With that said, the most recent weekend peak traffic volumes are still at least 20% to 30% over pre-pandemic levels.

In some U.S. networks, upstream traffic increased 30% over pre-pandemic levels, largely due to the sweeping growth in video conferencing and the use of collaboration tools, which need higher upstream bandwidth to the cloud. With the home-bound workforces, Nokia Deepfield also noted an increase in Microsoft Office Suite upstream traffic.

Looking at weekend traffic increases across all of March, the networks in Europe have largely stabilized, but are still well above their pre-coronavirus levels.
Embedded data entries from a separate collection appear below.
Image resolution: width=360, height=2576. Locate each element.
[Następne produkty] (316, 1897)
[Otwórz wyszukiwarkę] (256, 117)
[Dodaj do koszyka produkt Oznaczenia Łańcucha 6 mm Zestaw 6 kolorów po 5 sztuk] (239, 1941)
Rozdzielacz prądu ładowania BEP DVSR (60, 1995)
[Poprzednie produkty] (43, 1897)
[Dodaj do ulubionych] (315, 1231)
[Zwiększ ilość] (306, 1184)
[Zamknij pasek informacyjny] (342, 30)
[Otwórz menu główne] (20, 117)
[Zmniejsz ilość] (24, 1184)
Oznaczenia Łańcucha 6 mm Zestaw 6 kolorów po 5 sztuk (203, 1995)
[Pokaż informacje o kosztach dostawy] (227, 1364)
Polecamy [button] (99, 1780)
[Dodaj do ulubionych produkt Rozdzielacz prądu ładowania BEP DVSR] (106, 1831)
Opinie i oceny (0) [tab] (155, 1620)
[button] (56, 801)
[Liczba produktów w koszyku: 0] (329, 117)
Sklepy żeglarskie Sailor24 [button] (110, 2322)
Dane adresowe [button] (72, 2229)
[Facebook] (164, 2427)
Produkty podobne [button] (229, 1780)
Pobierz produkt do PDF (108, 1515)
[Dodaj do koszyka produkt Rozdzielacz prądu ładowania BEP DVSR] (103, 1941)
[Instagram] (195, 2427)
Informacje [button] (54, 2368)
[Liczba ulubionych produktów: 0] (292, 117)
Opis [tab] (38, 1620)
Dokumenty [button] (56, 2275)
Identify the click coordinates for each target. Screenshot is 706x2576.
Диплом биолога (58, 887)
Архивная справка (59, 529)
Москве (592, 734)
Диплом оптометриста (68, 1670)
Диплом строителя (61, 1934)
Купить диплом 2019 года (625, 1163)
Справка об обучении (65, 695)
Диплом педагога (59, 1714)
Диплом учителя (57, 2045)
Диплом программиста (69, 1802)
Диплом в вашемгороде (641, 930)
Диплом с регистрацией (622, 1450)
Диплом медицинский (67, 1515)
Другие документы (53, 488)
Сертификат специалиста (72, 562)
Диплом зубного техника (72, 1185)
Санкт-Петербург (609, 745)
For a select number of networks in the U.S., Nokia Deepfield said it seemed that the largest networks experienced the most substantial growth and, in some of them, the growth of the weekend peak traffic continued, exceeding the pre-pandemic levels anywhere between 20% and 30%.

"In Latin American networks, we saw some steep declines in the demand toward the end of the month, but generally, weekend peak traffic has grown over 20% in all the networks we observed," according to Labovitz. "Here, like in the U.S., the largest networks experienced the most substantial increase in weekend peak traffic."

Nokia Deepfield also reported distributed denial of service (DDoS) traffic was up by more than 40%, which could be due to a significant rise in gaming-related DDoS attacks.

"Peak traffic continues to increase in all regions, mainly as a result of streaming video and videoconferencing traffic, but the increases are slowing," Labovitz concluded. "Networks seem to be handling these increases well."